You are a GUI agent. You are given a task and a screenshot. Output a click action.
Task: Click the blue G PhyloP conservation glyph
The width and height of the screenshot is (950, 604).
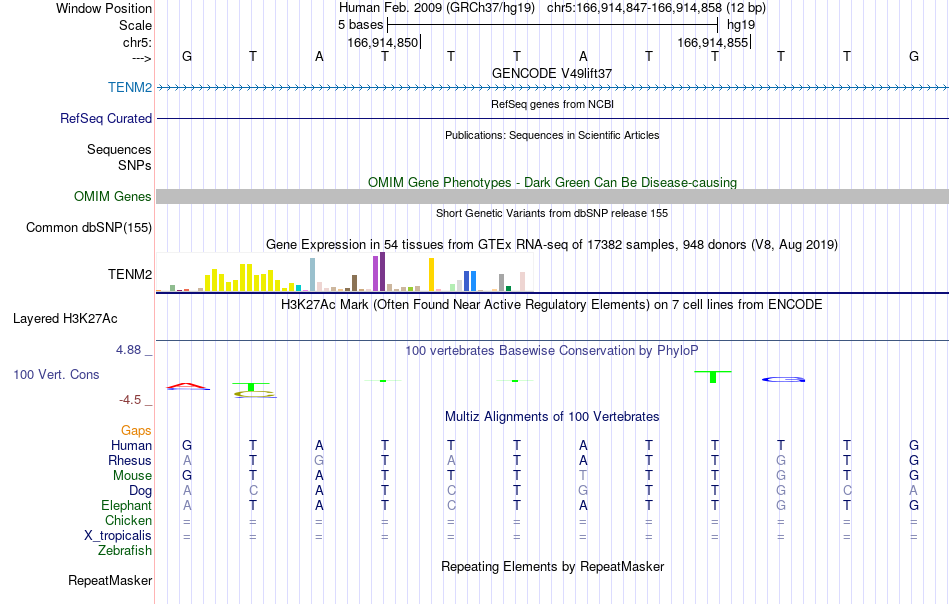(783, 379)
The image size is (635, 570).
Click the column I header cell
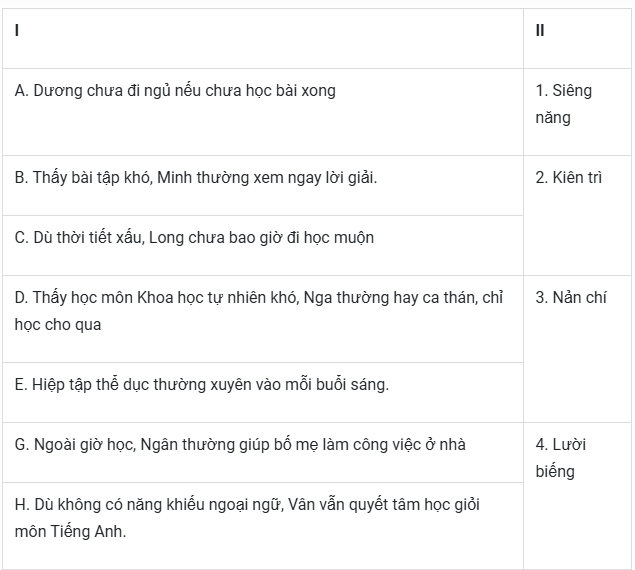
○ ○ ○ ○ ○ ○ ○
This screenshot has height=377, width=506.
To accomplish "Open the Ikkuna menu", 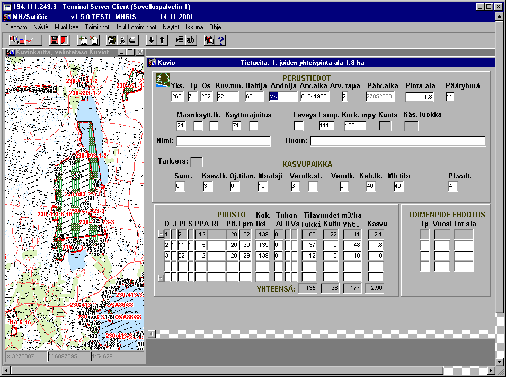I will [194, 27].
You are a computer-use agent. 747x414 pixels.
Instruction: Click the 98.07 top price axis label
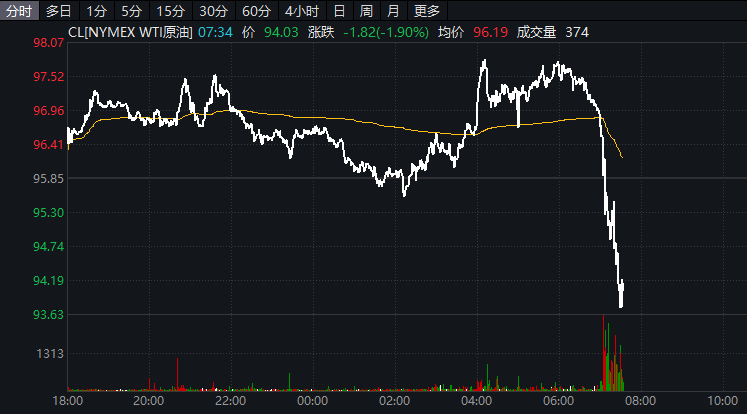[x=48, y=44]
○ ○ ○ ○ ○ ○ ○
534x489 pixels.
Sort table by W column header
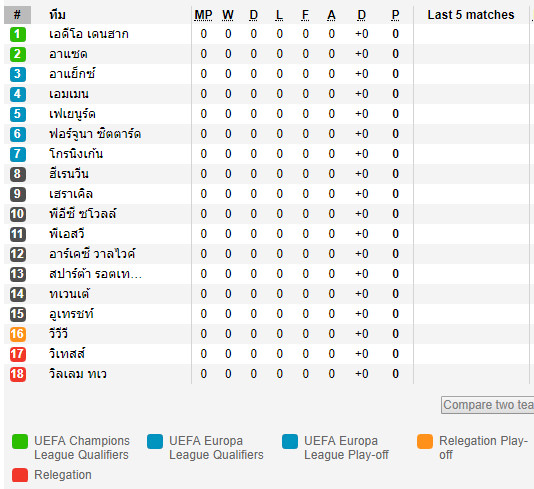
○ ○ ○ ○ ○ ○ ○
ASSIGNMENT:
Look back over the records above. Reproduce exactly everything from the line with "You are a GUI" down to the line with "Click the column I header cell", inclusive, and leave the pictures out.

OUTPUT OF THE EXERCISE:
You are a GUI agent. You are given a task and a screenshot. Output a click action.
Task: Click the blue G PhyloP conservation glyph
The width and height of the screenshot is (950, 604).
(783, 379)
The image size is (635, 570).
Click the column I header cell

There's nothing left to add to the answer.